Radio signals , are a common occurrence in space, with nearly every object either emitting or reflecting a signal of some sort, even the Sun. Around the time the mysterious message was picked up, Hewish was in the process of constructing a radio telescope with the purpose of picking up radio emissions from quasars- the luminous centres of galaxies. Graduate student Bell-Burnell was given the task of analysing the charts of information produced by the telescope, when she came across the Vulpecula signal.
It was a clear series of steady pulses, each with equal strength, length and spacing around the second. Such a phenomenon had never been documented before and its implications were not lost on Hewish and Bell-Burnell, who jokingly named the signal Little Green Men 1 (LGM-1).

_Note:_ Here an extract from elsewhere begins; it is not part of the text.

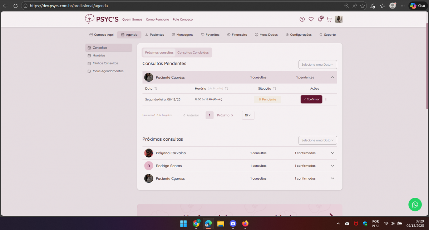The image size is (429, 230).
Task: Click the favorites heart icon in header
Action: click(311, 19)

As it turned out, the undoing of LGM-1′s alien explanation lay in the very uniformity that had prompted it. One important factor in ruling out the theory was a phenomenon known as the Doppler shift- the reason the pitch of a police siren appears to change as it whizzes past you. As the siren moves away, the sound waves produced are more spread out, affecting the sound of the siren. This principle can also be applied to light waves.
If the origin of the signal was an inhabited planet in the Vulpecula constellation, it would be orbiting a sun and the frequency of the pulses would vary, due to the Doppler effect. As this was not the case, the origin of the pulses must have been from a relatively stationary object, such as a star. This lead to the birth of the term ‘pulsar’ – short for ‘pulsating star’.
However, the regularity of the pulses continued to baffle scientists. Two possible explanations were offered. The first was that two orbiting stars brushing past one another could produce the signal, causing a spark of energy that was picked up by the telescope. The second was that as the two stars passed each other, their combined gravity focused the radio emissions of the star into a beam-in the same way the lens of a lighthouse focuses its light source.
It was the discovery of a pulsar in the Crab Nebula that led scientists to finally agree on a third theory. It was because the Crab pulsar was slowing down, a phenomenon which happens to spinning objects, not orbiting ones. Pulsars, it was decided, were spinning stars, emitting a beam of radiation that was detectable when pointing at the Earth, again like a lighthouse.
Pioneer 10 at Jupiter
So what began as an alien message ended in the discovery of pulsars. Ironically, these navigational lighthouses are now being put on spacecraft in case an intelligent civilisation comes across them. In 1972, the Pioneer 10 spacecraft was launched carrying a plaque that listed, in binary the relation of our solar system to 14 different pulsars.
Whether the little green men are intelligent enough or sufficiently interested to get in touch is a question only the future can answer.